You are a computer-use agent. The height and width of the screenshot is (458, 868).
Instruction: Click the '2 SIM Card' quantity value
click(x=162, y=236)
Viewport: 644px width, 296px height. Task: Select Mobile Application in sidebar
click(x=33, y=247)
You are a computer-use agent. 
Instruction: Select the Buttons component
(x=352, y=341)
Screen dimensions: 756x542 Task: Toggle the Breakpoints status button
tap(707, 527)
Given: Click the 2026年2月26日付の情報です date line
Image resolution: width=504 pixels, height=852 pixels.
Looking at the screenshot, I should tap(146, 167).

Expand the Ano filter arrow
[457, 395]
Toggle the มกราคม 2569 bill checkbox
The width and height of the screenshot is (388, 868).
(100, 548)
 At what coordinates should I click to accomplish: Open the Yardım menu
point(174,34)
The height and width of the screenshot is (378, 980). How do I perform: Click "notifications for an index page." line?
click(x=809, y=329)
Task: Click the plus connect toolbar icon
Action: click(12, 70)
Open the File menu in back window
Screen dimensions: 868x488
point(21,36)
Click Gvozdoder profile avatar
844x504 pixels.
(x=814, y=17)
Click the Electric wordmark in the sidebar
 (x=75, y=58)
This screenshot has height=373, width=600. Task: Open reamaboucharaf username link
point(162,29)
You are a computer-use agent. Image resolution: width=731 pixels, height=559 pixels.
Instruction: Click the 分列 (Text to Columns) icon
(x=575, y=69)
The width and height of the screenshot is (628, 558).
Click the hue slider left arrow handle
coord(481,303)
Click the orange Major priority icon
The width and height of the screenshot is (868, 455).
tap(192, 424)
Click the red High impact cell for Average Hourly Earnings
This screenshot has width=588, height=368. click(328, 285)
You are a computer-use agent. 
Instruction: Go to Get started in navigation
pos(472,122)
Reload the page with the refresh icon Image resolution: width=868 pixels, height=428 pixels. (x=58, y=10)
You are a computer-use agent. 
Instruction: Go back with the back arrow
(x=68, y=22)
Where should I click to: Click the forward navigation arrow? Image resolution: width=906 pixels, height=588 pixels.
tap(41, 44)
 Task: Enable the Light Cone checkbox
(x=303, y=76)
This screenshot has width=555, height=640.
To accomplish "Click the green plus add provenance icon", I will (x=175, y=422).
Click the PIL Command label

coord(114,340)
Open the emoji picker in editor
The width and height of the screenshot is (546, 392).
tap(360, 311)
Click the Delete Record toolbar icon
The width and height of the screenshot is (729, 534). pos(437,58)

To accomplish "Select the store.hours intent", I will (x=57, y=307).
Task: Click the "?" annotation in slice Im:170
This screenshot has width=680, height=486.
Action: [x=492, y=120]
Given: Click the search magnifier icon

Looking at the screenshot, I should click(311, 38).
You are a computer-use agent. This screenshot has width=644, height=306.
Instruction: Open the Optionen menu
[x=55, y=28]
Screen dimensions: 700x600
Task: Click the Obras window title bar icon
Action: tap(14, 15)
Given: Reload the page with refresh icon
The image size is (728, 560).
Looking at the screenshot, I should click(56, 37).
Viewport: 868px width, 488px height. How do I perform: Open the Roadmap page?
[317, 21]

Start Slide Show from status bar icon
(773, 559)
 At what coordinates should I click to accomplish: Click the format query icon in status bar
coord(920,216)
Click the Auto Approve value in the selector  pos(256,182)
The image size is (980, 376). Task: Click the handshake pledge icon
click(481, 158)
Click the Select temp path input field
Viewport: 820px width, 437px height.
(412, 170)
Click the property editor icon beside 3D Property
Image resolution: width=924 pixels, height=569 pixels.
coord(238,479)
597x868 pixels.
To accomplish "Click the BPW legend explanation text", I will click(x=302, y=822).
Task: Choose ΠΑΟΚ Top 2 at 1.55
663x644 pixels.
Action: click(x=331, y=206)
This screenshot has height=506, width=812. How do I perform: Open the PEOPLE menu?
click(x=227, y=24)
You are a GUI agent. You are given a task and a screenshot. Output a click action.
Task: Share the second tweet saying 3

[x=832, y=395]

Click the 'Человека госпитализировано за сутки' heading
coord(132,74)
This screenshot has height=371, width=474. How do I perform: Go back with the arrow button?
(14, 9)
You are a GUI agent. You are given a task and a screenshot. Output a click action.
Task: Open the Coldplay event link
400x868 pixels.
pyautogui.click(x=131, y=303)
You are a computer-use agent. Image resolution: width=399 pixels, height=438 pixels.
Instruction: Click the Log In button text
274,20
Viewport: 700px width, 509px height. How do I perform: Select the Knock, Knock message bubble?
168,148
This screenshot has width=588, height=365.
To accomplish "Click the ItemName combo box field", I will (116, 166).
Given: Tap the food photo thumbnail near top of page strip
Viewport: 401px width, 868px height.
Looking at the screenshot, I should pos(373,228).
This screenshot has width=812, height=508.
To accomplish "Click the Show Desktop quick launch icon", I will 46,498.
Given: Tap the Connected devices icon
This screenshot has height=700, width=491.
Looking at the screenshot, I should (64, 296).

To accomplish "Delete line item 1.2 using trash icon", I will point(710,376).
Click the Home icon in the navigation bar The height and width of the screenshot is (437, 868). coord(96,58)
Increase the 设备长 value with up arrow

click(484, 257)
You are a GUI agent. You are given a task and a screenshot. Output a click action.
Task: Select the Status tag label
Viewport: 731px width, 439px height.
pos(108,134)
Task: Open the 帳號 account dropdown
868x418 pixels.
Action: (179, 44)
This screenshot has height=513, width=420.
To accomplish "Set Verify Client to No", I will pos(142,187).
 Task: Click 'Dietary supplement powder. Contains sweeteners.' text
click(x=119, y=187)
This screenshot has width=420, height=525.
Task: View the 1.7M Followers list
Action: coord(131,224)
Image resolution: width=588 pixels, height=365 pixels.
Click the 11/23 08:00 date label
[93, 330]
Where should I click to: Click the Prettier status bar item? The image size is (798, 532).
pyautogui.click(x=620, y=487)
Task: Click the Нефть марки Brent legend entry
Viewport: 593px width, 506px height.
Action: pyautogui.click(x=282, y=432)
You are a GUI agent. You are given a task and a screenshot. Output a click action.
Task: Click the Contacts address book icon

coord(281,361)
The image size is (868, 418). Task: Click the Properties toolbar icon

★ ★ ★ ★ ★ ★ ★

_Your assignment_
Write all of the records out exactly, including every line.

_Written reply_
You are a computer-use agent. The height and width of the screenshot is (458, 868).
Instruction: Click the '2 SIM Card' quantity value
click(x=162, y=236)
Viewport: 644px width, 296px height. Task: Select Mobile Application in sidebar
click(x=33, y=247)
You are a computer-use agent. 
Instruction: Select the Buttons component
(x=352, y=341)
Screen dimensions: 756x542 Task: Toggle the Breakpoints status button
tap(707, 527)
Given: Click the 2026年2月26日付の情報です date line
Image resolution: width=504 pixels, height=852 pixels.
Looking at the screenshot, I should tap(146, 167).

Expand the Ano filter arrow
[457, 395]
Toggle the มกราคม 2569 bill checkbox
The width and height of the screenshot is (388, 868).
(100, 548)
 At what coordinates should I click to accomplish: Open the Yardım menu
point(174,34)
The height and width of the screenshot is (378, 980). How do I perform: Click "notifications for an index page." line?
click(x=809, y=329)
Task: Click the plus connect toolbar icon
Action: click(12, 70)
Open the File menu in back window
Screen dimensions: 868x488
point(21,36)
Click Gvozdoder profile avatar
844x504 pixels.
(x=814, y=17)
Click the Electric wordmark in the sidebar
 (x=75, y=58)
This screenshot has height=373, width=600. Task: Open reamaboucharaf username link
point(162,29)
You are a computer-use agent. Image resolution: width=731 pixels, height=559 pixels.
Instruction: Click the 分列 (Text to Columns) icon
(x=575, y=69)
The width and height of the screenshot is (628, 558).
Click the hue slider left arrow handle
coord(481,303)
Click the orange Major priority icon
The width and height of the screenshot is (868, 455).
tap(192, 424)
Click the red High impact cell for Average Hourly Earnings
This screenshot has width=588, height=368. click(328, 285)
You are a computer-use agent. 
Instruction: Go to Get started in navigation
pos(472,122)
Reload the page with the refresh icon Image resolution: width=868 pixels, height=428 pixels. (x=58, y=10)
You are a computer-use agent. 
Instruction: Go back with the back arrow
(x=68, y=22)
Where should I click to: Click the forward navigation arrow? Image resolution: width=906 pixels, height=588 pixels.
tap(41, 44)
 Task: Enable the Light Cone checkbox
(x=303, y=76)
This screenshot has width=555, height=640.
To accomplish "Click the green plus add provenance icon", I will (x=175, y=422).
Click the PIL Command label

coord(114,340)
Open the emoji picker in editor
The width and height of the screenshot is (546, 392).
tap(360, 311)
Click the Delete Record toolbar icon
The width and height of the screenshot is (729, 534). pos(437,58)

To accomplish "Select the store.hours intent", I will (x=57, y=307).
Task: Click the "?" annotation in slice Im:170
This screenshot has width=680, height=486.
Action: [x=492, y=120]
Given: Click the search magnifier icon

Looking at the screenshot, I should click(311, 38).
You are a computer-use agent. This screenshot has width=644, height=306.
Instruction: Open the Optionen menu
[x=55, y=28]
Screen dimensions: 700x600
Task: Click the Obras window title bar icon
Action: tap(14, 15)
Given: Reload the page with refresh icon
The image size is (728, 560).
Looking at the screenshot, I should click(56, 37).
Viewport: 868px width, 488px height. How do I perform: Open the Roadmap page?
[317, 21]

Start Slide Show from status bar icon
(773, 559)
 At what coordinates should I click to accomplish: Click the format query icon in status bar
coord(920,216)
Click the Auto Approve value in the selector  pos(256,182)
The image size is (980, 376). Task: Click the handshake pledge icon
click(481, 158)
Click the Select temp path input field
Viewport: 820px width, 437px height.
(412, 170)
Click the property editor icon beside 3D Property
Image resolution: width=924 pixels, height=569 pixels.
coord(238,479)
597x868 pixels.
To accomplish "Click the BPW legend explanation text", I will click(x=302, y=822).
Task: Choose ΠΑΟΚ Top 2 at 1.55
663x644 pixels.
Action: click(x=331, y=206)
This screenshot has height=506, width=812. How do I perform: Open the PEOPLE menu?
click(x=227, y=24)
You are a GUI agent. You are given a task and a screenshot. Output a click action.
Task: Share the second tweet saying 3

[x=832, y=395]

Click the 'Человека госпитализировано за сутки' heading
coord(132,74)
This screenshot has height=371, width=474. How do I perform: Go back with the arrow button?
(14, 9)
You are a GUI agent. You are given a task and a screenshot. Output a click action.
Task: Open the Coldplay event link
400x868 pixels.
pyautogui.click(x=131, y=303)
You are a computer-use agent. Image resolution: width=399 pixels, height=438 pixels.
Instruction: Click the Log In button text
274,20
Viewport: 700px width, 509px height. How do I perform: Select the Knock, Knock message bubble?
168,148
This screenshot has width=588, height=365.
To accomplish "Click the ItemName combo box field", I will (116, 166).
Given: Tap the food photo thumbnail near top of page strip
Viewport: 401px width, 868px height.
Looking at the screenshot, I should pos(373,228).
This screenshot has width=812, height=508.
To accomplish "Click the Show Desktop quick launch icon", I will 46,498.
Given: Tap the Connected devices icon
This screenshot has height=700, width=491.
Looking at the screenshot, I should (64, 296).

To accomplish "Delete line item 1.2 using trash icon", I will point(710,376).
Click the Home icon in the navigation bar The height and width of the screenshot is (437, 868). coord(96,58)
Increase the 设备长 value with up arrow

click(484, 257)
You are a GUI agent. You are given a task and a screenshot. Output a click action.
Task: Select the Status tag label
Viewport: 731px width, 439px height.
pos(108,134)
Task: Open the 帳號 account dropdown
868x418 pixels.
Action: (179, 44)
This screenshot has height=513, width=420.
To accomplish "Set Verify Client to No", I will pos(142,187).
 Task: Click 'Dietary supplement powder. Contains sweeteners.' text
click(x=119, y=187)
This screenshot has width=420, height=525.
Task: View the 1.7M Followers list
Action: coord(131,224)
Image resolution: width=588 pixels, height=365 pixels.
Click the 11/23 08:00 date label
[93, 330]
Where should I click to: Click the Prettier status bar item? The image size is (798, 532).
pyautogui.click(x=620, y=487)
Task: Click the Нефть марки Brent legend entry
Viewport: 593px width, 506px height.
Action: pyautogui.click(x=282, y=432)
You are a GUI agent. You are given a task and a screenshot. Output a click action.
Task: Click the Contacts address book icon

coord(281,361)
The image size is (868, 418). Task: Click the Properties toolbar icon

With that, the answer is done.